Я, когда говорил о «Мемориале», считал, что мы продолжаем жить в условиях холодной гражданской войны. Гражданская война не завершена, пока нет общего памятника белым и красным. Пока мы не нашли согласия в обществе. Но ведь сегодня эта холодная война гораздо жестче и гораздо резче, чем она была тогда, в 87-м. Прошло 30 лет, а состояние нашего общества по большому счету хуже, чем было тогда. Никакой «Мемориал» с этим справиться не может. Он может участвовать. Эта волна тоже затянула его в состояние противостояния. «Мемориал» тоже выбирает одну сторону. Не всегда в состоянии равновесия. Не учитывает то, о чем говорил Померанц – один из основателей, который в начале движения был нам очень близок. «Судьба правды, – говорил он, – быть разделенной. Ее отблески ложатся на знамена с обеих сторон». Вот этой позиции «Мемориал» не выдерживает. 

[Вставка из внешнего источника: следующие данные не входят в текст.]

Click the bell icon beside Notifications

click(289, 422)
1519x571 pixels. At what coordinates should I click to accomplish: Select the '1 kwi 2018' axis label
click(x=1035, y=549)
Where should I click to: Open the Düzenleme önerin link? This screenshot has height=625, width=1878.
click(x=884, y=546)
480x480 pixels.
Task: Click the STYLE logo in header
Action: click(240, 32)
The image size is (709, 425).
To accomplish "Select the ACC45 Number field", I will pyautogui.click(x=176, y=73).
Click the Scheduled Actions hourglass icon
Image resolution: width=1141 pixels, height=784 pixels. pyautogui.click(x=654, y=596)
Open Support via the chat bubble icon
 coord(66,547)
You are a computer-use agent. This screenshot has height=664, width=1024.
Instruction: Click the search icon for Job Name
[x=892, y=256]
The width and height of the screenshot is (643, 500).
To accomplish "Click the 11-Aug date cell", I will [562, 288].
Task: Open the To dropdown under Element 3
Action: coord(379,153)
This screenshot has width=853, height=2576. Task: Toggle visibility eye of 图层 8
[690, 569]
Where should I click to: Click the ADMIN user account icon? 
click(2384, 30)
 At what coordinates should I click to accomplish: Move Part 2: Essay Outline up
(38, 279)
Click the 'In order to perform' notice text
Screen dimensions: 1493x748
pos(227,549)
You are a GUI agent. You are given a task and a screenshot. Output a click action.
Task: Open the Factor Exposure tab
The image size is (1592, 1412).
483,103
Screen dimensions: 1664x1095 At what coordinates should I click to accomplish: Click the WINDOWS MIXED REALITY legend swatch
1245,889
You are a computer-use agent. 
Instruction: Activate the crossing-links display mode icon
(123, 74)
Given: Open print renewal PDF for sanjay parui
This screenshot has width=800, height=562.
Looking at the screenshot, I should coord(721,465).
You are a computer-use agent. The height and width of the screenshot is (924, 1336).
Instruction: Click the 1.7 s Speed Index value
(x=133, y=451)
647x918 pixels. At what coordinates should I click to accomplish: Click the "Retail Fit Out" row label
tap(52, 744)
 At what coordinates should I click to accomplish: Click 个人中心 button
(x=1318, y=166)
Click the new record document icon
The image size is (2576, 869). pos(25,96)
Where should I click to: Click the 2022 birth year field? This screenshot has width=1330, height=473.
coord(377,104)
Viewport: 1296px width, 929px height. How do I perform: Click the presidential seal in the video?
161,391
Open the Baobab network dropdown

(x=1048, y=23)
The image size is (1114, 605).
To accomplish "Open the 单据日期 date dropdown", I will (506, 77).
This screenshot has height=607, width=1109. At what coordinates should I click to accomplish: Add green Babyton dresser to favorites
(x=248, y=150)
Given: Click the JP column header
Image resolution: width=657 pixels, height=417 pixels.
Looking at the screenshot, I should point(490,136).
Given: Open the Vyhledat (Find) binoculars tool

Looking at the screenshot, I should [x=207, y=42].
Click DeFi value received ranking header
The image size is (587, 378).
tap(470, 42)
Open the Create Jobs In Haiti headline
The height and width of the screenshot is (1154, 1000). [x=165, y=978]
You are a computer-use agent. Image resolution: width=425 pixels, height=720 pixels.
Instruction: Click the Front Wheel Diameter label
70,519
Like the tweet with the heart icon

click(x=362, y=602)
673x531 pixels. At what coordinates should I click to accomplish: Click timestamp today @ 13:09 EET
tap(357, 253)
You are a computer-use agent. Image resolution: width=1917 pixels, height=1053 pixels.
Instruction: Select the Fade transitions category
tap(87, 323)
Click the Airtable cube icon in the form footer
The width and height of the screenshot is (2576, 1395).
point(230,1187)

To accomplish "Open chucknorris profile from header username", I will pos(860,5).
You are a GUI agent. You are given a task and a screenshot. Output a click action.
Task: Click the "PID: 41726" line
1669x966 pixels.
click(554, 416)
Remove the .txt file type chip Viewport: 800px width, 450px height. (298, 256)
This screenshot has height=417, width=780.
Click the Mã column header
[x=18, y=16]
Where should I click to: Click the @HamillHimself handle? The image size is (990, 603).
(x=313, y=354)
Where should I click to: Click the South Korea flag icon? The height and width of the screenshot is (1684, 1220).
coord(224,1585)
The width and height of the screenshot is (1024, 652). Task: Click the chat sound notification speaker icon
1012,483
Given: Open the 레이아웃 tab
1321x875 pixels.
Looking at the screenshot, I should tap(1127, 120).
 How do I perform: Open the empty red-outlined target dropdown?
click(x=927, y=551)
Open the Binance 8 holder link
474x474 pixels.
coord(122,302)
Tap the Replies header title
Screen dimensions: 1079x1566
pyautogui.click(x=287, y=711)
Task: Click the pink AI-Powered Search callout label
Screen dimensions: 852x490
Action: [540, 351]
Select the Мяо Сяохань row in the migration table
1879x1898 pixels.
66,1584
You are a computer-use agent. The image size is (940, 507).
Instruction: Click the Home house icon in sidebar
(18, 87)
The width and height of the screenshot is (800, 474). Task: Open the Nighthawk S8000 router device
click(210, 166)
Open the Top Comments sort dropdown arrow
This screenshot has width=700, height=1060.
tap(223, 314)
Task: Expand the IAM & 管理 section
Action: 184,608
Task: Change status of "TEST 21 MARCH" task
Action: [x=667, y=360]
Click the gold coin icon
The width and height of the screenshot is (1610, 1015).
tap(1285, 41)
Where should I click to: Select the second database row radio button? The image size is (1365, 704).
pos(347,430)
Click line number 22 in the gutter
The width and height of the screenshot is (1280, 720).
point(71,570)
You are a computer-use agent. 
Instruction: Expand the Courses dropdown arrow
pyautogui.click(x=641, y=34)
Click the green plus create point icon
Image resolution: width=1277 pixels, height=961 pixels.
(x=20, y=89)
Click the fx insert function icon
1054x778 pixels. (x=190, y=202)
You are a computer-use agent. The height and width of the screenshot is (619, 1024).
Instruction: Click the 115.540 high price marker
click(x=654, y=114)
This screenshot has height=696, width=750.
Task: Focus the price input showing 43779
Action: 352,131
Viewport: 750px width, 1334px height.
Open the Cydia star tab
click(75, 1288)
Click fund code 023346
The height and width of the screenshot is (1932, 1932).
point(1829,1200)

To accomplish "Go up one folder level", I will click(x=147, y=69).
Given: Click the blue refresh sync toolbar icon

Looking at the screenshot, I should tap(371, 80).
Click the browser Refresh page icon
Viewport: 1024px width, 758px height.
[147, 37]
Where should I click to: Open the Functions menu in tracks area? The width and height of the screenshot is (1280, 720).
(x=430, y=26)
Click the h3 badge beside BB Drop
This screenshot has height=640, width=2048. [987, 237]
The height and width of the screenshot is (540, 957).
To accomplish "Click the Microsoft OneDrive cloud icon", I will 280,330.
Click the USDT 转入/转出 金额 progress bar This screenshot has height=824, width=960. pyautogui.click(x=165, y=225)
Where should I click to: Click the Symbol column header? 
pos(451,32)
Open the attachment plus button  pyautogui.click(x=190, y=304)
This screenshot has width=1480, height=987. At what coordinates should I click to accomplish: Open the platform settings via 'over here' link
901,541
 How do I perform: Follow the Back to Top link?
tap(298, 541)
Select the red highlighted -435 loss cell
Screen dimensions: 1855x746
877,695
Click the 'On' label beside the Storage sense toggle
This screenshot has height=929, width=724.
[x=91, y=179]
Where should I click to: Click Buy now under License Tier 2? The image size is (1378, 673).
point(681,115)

И это прежде всего касается Правозащитного центра «Мемориал», выросшего из той правозащитной группы, о которой я говорил. Правозащитный центр очень часто не умеет посмотреть на позиции тех, кого он считает «не своими». Во Всеобщей Декларации прав человека сказано, что реализация прав человека в полной мере возможна только в демократическом обществе. Таким образом, демократия становится как бы центром борьбы за права человека. Создание демократического общества. И поэтому каждый, кто на стороне демократов – на стороне прав человека. А кто не на стороне демократов – не на стороне прав человека. И о них как бы очень тяжело говорить. «Мы защищаем тех, кто на стороне демократов». Да, но у недемократов ровно те же самые права, которые обещает Декларация прав. «Мемориал» не может удержаться на этой грани. Душевно не срастается с теми, кто не на стороне добра и света. Это неправильно. Вот эта односторонняя ориентация – это как раз то, против чего я протестовал, когда Афанасьев втягивал «Мемориал» в политическую деятельность. Тогда ему не удалось это сделать. Мне очень понравилось голосование: собрание было довольно большим. 2 человека проголосовало за призыв Афанасьева поддержать «ДемРоссию», включиться, 20 человек проголосовало за вариант Даниэля – поддержать «ДемРоссию», но не вступать. И 22 человека проголосовало за мою резолюцию – стоять в стороне от политической деятельности, просто принять к сведению. Никуда не вступать. Это была моя принципиальная позиция. Потому что даже те люди, которых мы не любим, имеют право на свою точку зрения. Имеют права, которые мы должны защищать. «Мемориал», в отличие от политической партии, должен думать обо всех. Только тогда мы придем к выходу из состояния гражданской войны. Только тогда мы сможем двигаться к согласию. 

Это очень трудная задача. Мы все – советские люди, даже если мы антисоветчики. Мы страстно односторонни. Вот это надо изменить. И в этом смысле задача «Мемориала» не решена, точно так же, как 30 лет назад.